- 02 Oct 2014
- Working Paper Summaries
Executive Summary — Bitcoin is an online communication protocol that facilitates virtual currency including electronic payments. Since its inception in 2009, Bitcoin has served approximately 41.8 million transactions between 62.8 million accounts, and the total market value of all bitcoins in circulation exceeds $8 billion. This article, forthcoming in the Journal of Economic Perspectives, presents the platform's design principles and properties for a non-technical audience; reviews its past, present, and future uses; and points out risks and regulatory issues as Bitcoin interacts with the conventional financial system and the real economy. Key features of Bitcoin's design are irreversible transactions, a prescribed path of money creation, and a public transaction history. Collectively, these yield a system that is understood to be more flexible, more private, and less amenable to regulatory oversight than other forms of payment--though as discussed in this paper, all these benefits face important limits. Yet the authors argue that the decentralization initially touted by Bitcoin has not fully come to fruition.
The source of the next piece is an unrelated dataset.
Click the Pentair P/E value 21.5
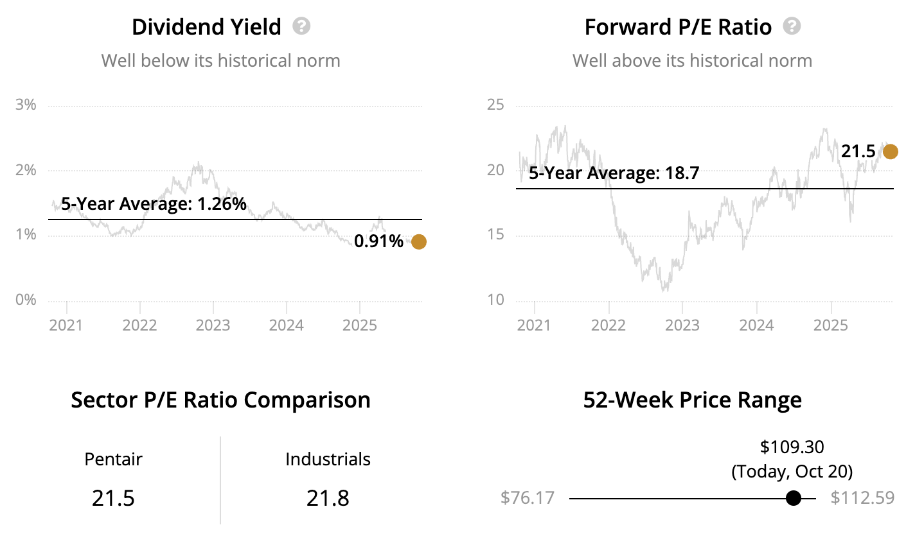The image size is (915, 543). pyautogui.click(x=113, y=498)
Indeed there seem to be significant forces pushing towards concentration despite Bitcoin's design, calling into question the benefits that Bitcoin can offer compared to existing payment mechanisms and other stores of value. Key concepts include:
- The key innovation in Bitcoin is its decentralized core technologies. In particular, Bitcoin relies on network consensus rather than central authorities both for verifying transactions and for minting new currency.
- While it originally appeared that Bitcoin's decentralization made it unregulable, there now seems to be ample possibility of regulatory oversight, as well as circumstances in which such intervention could be useful.
- Bitcoin receives regulatory scrutiny for three classes of criminal concerns: Bitcoin-specific crime, money laundering, and Bitcoin-facilitated crime.
- The Bitcoin platform faces systemic operational risks through potential vulnerabilities in the protocol design or breakthroughs in cryptanalysis.
Bitcoin is an online communication protocol that facilitates virtual currency including electronic payments. Since its inception in 2009 by an anonymous group of developers, Bitcoin has served tens of millions of transactions with total dollar value in the billions. Users have been drawn to Bitcoin for its decentralization, intentionally relying on no single server or set of servers to store transactions and also avoiding any single party that can ban certain participants or certain types of transactions. Bitcoin is of interest to economists in part for its potential to disrupt existing payment systems and perhaps monetary systems, and also for the wealth of data it provides about agents' behavior and about the Bitcoin system itself. This article presents the platform's design principles and properties for a non-technical audience; reviews its past, present, and future uses; and points out risks and regulatory issues as Bitcoin interacts with the conventional financial system and the real economy.